I just finished reading this book. I am both excited and frustrated.

Tooley, the author, is an education researcher in third world nations (after being a school teacher in Africa for awhile). He would go into a country, ask the education officials about private schools for the poor. In EVERY SINGLE COUNTRY they told him that was an oxymoron; there was no such thing. By definition, the poor could not afford education, thus the need for public school. Besides, poor parents didn’t think education was important, didn’t really care about their children, wouldn’t know a good education if they saw it.

In every country, he would politely thank the officials (government office holders, public school principles, public school teachers) and walk out into the poorest slums in the countries and find dozens of private schools for the poor.

IN EVERY COUNTRY!

Even in China where private school was illegal.

He would ask the parents why they were sending their children to the private schools when there was a public school available. They would tell him that because the owner of the school would loose money if the parents were not happy, they monitored their teachers closely and would fire them if they didn’t perform up to snuff. Because the private school teachers could be fired, they worked harder to provide a pleasant atmosphere and to teach as much as possible. This is a “market control mechanism” that is simply not available in public school.

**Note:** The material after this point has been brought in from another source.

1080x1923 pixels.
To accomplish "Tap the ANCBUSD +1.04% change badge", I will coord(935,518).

How did the parents know if the education was “good enough”? They would look at the children’s workbooks and see if the were written in regularly, pop in for surprise visits, and quiz their children and the public schooled neighbor children and children from other private schools to see who knew more.

Tooley had samples of students form public and private schools from the same neighborhoods tested for academic and IQ levels. He discovered the privately educated students skunked the public schooled ones (who had the same or higher IQs), just like the parents said.

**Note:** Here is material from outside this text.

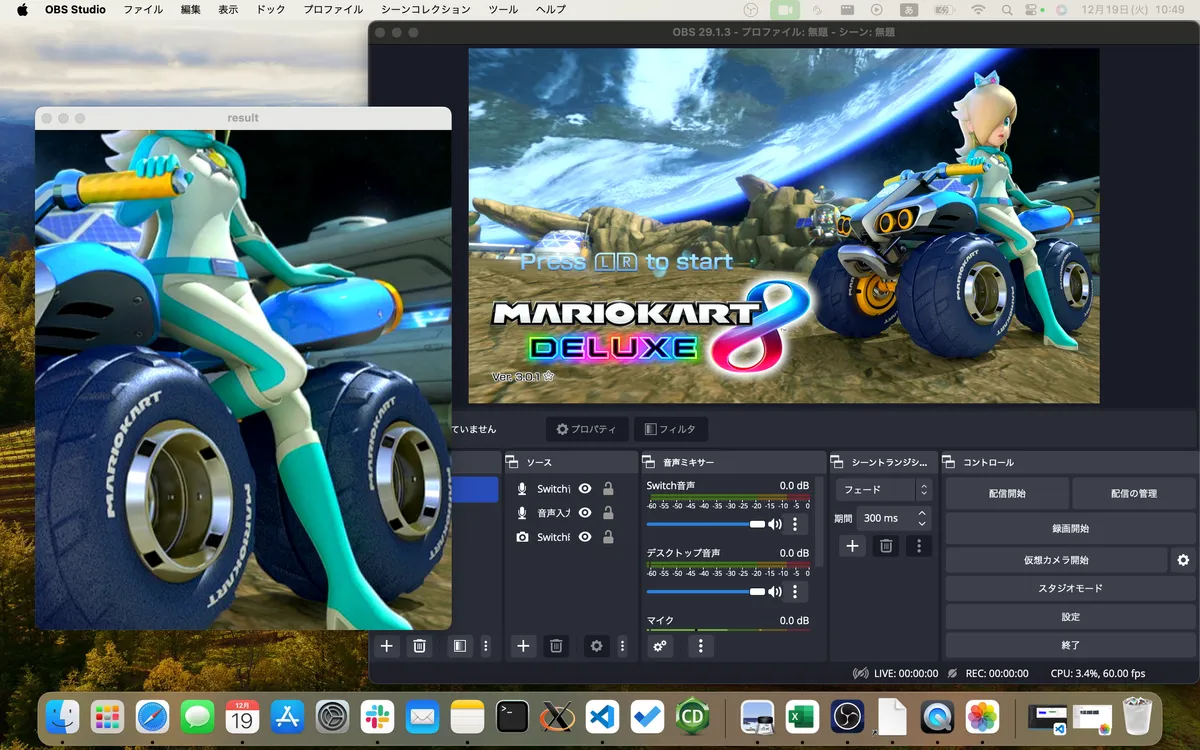
Task: Open the Switch音声 three-dot options menu
Action: 795,524
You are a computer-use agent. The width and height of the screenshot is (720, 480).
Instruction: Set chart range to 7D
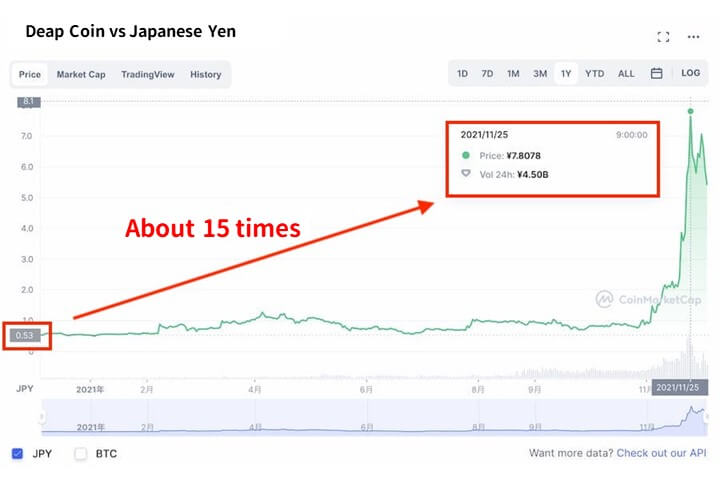pyautogui.click(x=487, y=74)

This book excited me because it confirmed that parents really know what is best for their children and do love them world round. It provided some very commonsense free-market solutions to poverty through targeting these poor parents and their schools. The poor don’t need our charity. They need low cost loans and opportunities (Well, maybe a few carefully targeted school vouchers).

He even suggested these solutions could be applied to the US and England. And there is no reason his ideas wouldn’t work to solve our own education problems.

The book frustrated me for two reasons: I have read the same words coming from our education officials that he heard from those in Africa and India. Even when he would drag them out to the schools, they refused to believe parents weren’t too stupid and unloving (not their words, of course. They were too politically aware to make that mistake, but that is what they obviously meant) to supervise their own children’s education.

How in the world do we break the iron grip of those who think they are helping us but are really strangling us???? How do we defeat this monopoly that controls our country? (What is taught in the classroom today is believed in the government tomorrow). Obviously this attitude is part of being in the education industry no matter where you live. How do you defeat a universal?

Secondly, my- well, anger for lack of a better word- at the “poor” in America for tolerating the status quo has greatly increased. I have to admit that, though I have before stated that Americans are all rich enough to afford private education of some kind if they want it, I have had this nagging question of “when are you truly too poor to really afford it?” Now I have my answer.

These parents who were spending 5-10% or their income ($2-5 each month) on each child’s education were living in one or two room shacks with dirt floors and no running water. In one community, the poor lived on platforms with four posts and a tin roof set in the middle of a swamp/sewer. These people didn’t always have money for FOOD. Yet they could manage to educate their children.

Now how does the fat bottomed, American poor sitting on their plush couches on their wall to wall carpet in front of their wide screen, cable connected TV with their washers, dryers, microwaves and dishwashers humming in the background compare (I include myself in this discription, by the way)? (add a whiney voice in here) “I just can’t afford private school or homeschool.” (Never mind homeschool curriculum is available online for free)

We Americans are a bunch of SPOILED BRATS!!!

American parents, quit being so selfish! Make the sacrifices to give your children the education God calls you to give them.

You have no justification before the Throne for not doing so.





(Oh, I HIGHLY recommend the book! Your view of education and a lot of other issues will be changed for ever.)